Por iniciativa de Moscou, a independência foi concedida à uma
dezena de países que até então pertenciam, há séculos, à
Rússia tsarista. Tal iniciativa parece contradizer avaliações ligando a Rússia à uma politica expansionista. Caso tal ânimo
existisse, seria bem mais realista e prático iniciar-se esta
expansão pela reabsorção destas repúblicas anteriormente
descartadas. No entanto, nenhum movimento nesta direção vem sendo
observado.
Por outro
lado, desde o desmonte do Pacto de Varsóvia e a democratização do
Leste Europeu, vem a OTAN arregimentando associados. Desde a Estônia,
a Noroeste da Rússia, progredindo pelo centro da região, onde se
destaca a Polônia, até atingir a Turquia no Leste europeu
completa-se aquilo que a Rússia, não sem alguma razão, reputa ser
um cerco militar.
Contudo,
afim de resguardar a sua segurança vital, Moscou não tolera a
cooptação pela aliança militar Ocidental dos estados tampão que
lhe são vizinhos. Dentre estes estão a Bielo Rússia, a Georgia e a
Ucrânia. Conforme sugere a história da Rússia, parece razoável
antevê-la disposta até mesmo à guerra nuclear para preservar sua
integridade.
Por outro
lado, Moscou entende que qualquer iniciativa sua contra qualquer
nação membro da OTAN redundará em retaliação devastadora dos
Estados Unidos e seus aliados, cujo poder militar excede, por larga
margem, o de qualquer nação. Uma análise, por perfunctória que
seja, rejeita, assim, qualquer aventura Russa em direção à Europa.
No
entanto, apesar de inteiramente cientes da “linha vermelha”

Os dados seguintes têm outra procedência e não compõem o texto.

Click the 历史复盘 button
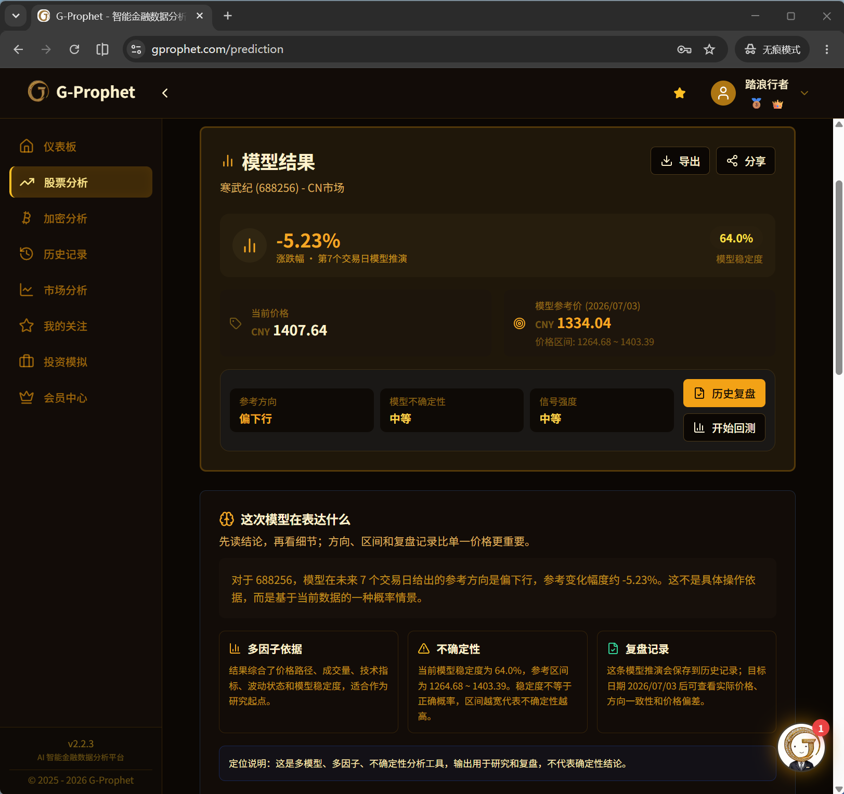 724,394
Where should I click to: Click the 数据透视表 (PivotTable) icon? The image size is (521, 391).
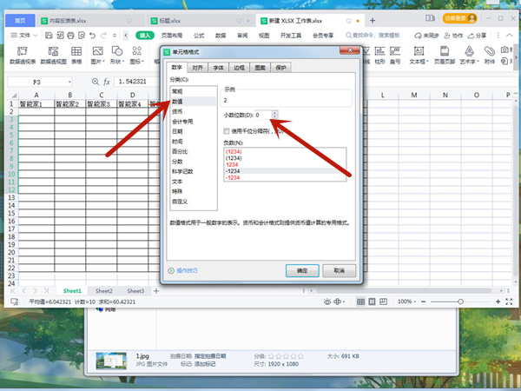click(23, 54)
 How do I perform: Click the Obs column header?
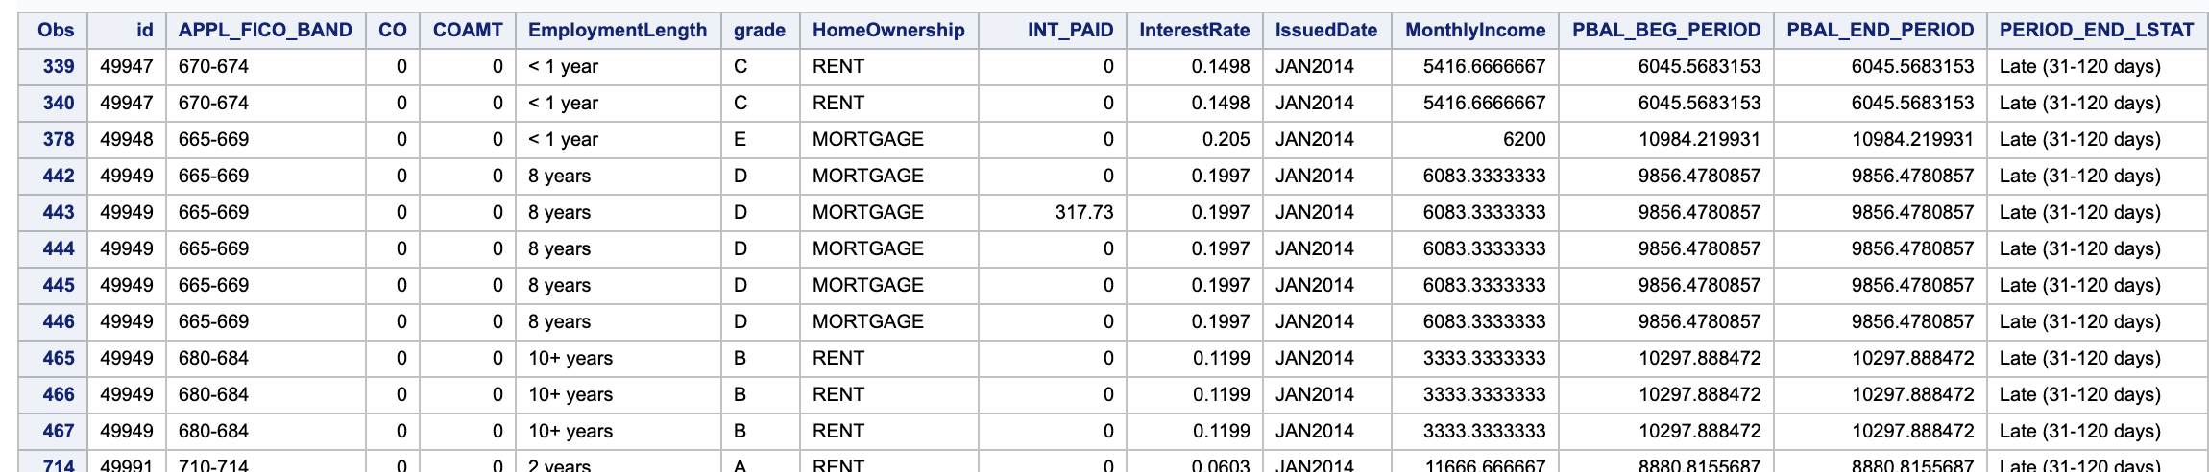(x=56, y=30)
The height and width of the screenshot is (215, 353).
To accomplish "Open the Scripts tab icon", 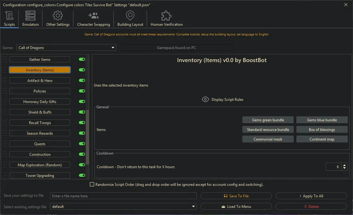I will click(x=9, y=15).
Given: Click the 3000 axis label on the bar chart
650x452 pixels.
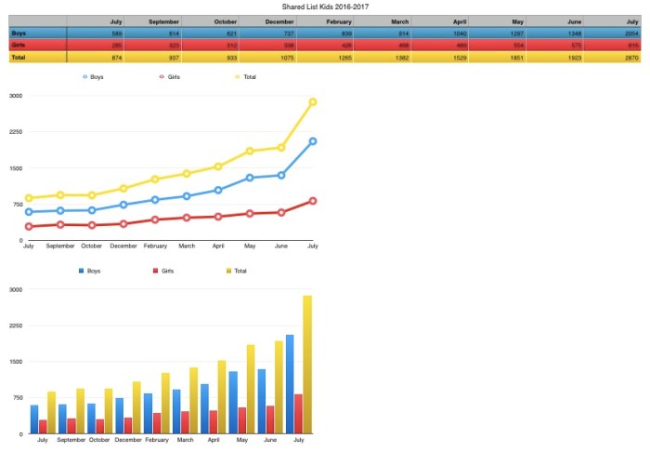Looking at the screenshot, I should point(16,289).
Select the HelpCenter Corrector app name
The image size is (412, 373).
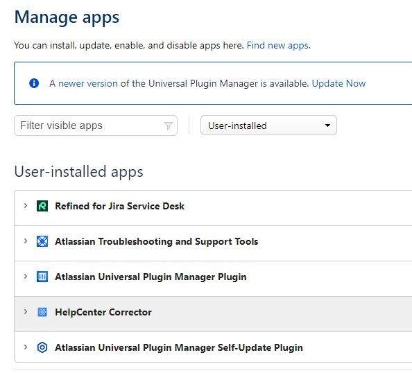click(103, 312)
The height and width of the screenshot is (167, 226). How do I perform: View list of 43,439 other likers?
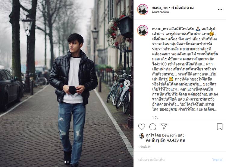[166, 140]
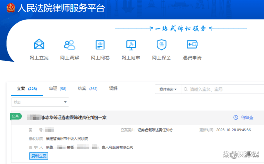Viewport: 264px width, 164px height.
Task: Open the 证券虚假陈述责任纠纷 case title
Action: tap(74, 118)
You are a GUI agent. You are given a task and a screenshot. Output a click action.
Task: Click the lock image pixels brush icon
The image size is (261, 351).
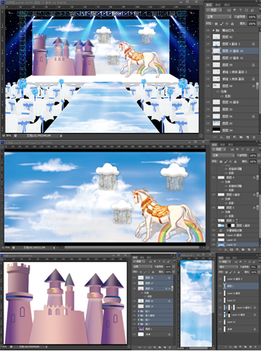point(221,23)
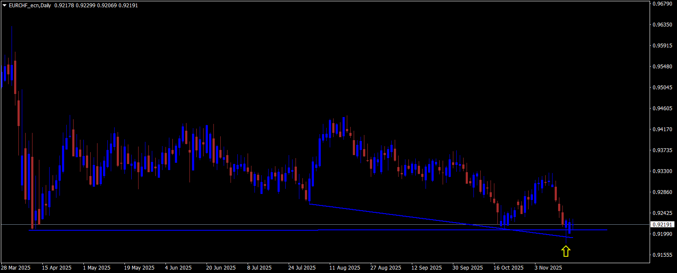Image resolution: width=677 pixels, height=273 pixels.
Task: Click the 0.93300 price scale label
Action: pyautogui.click(x=662, y=171)
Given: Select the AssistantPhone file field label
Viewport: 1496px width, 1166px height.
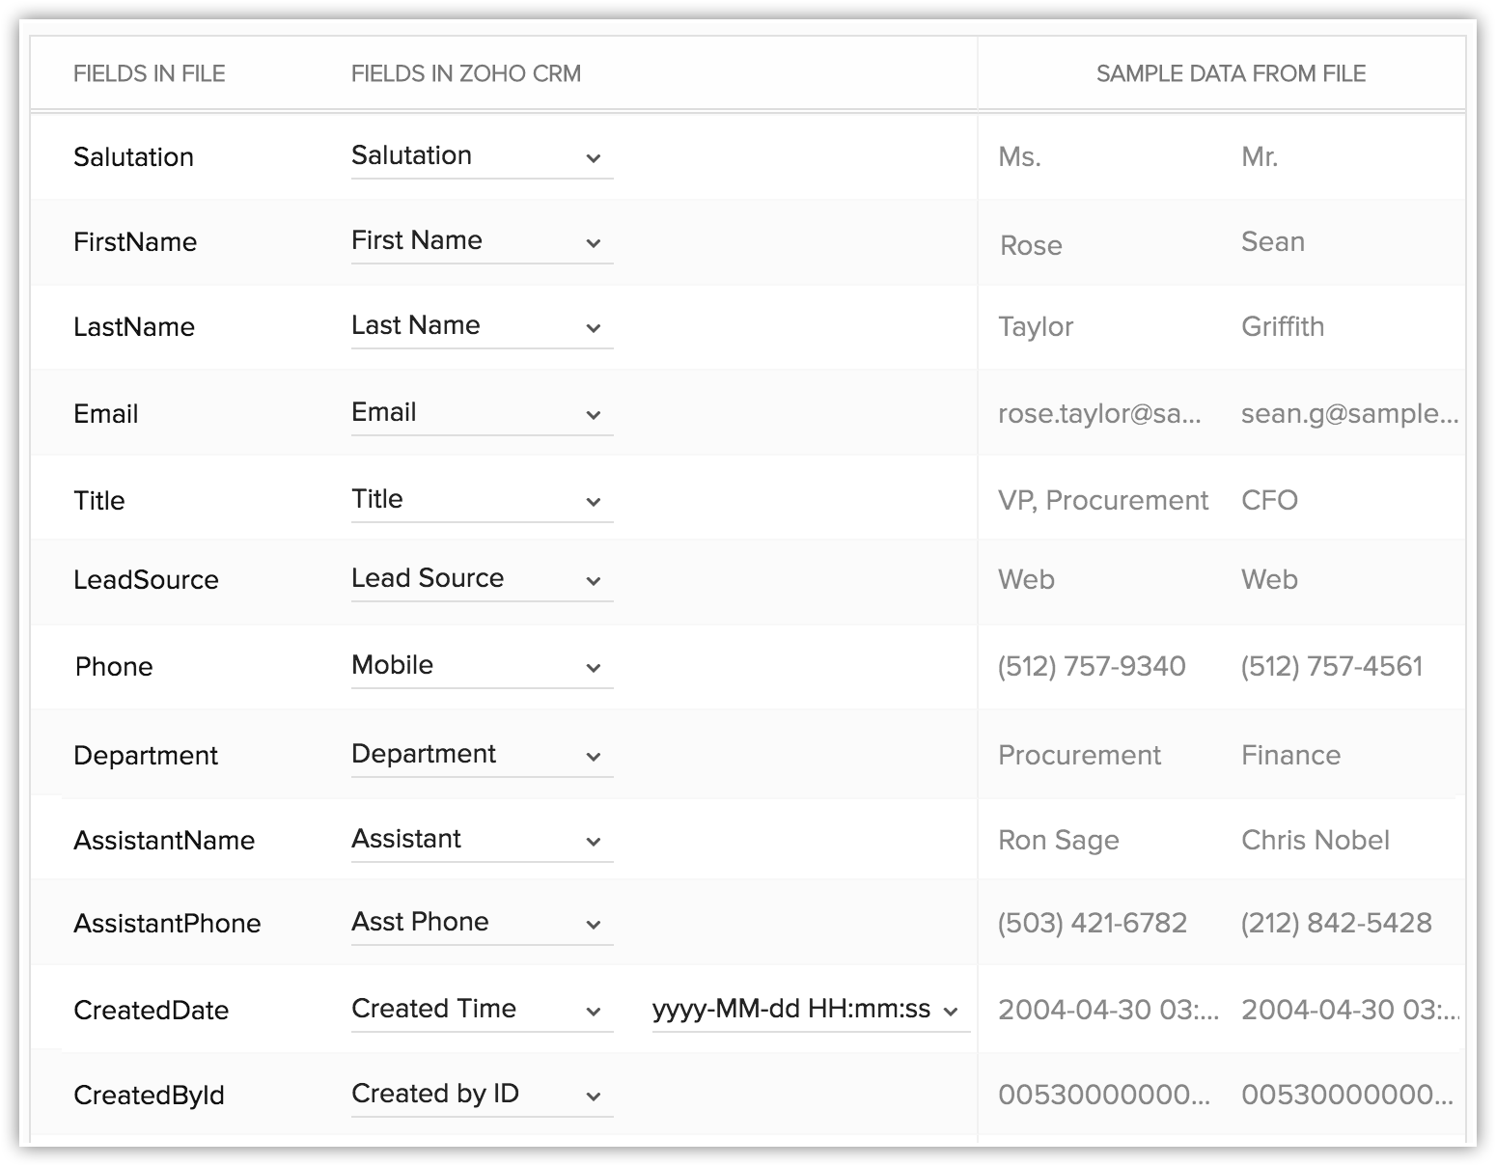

estabelecida pela Rússia quanto a estes “estados tampão”,
Washington não parece conter sua ambição, desprezando as
necessidades tidas como vitais à segurança daquela Nação. O faz a
grande risco, risco este que será acentuado após as eleiçoes
presidenciais nos Estados Unidos. Observando-se o discurso de Donald
Trump e a “tough foreign policy” defendida por Hillary Clinton,
lícito presumir-se o aumento das tensões internacionais.
Espera-se
que, no cenário político que se avizinha, a imprensa mantenha-se
livre e imparcial, e recuse acumpliciar-se às agendas políticas que
tem a guerra como instrumento para a ampliação de poder.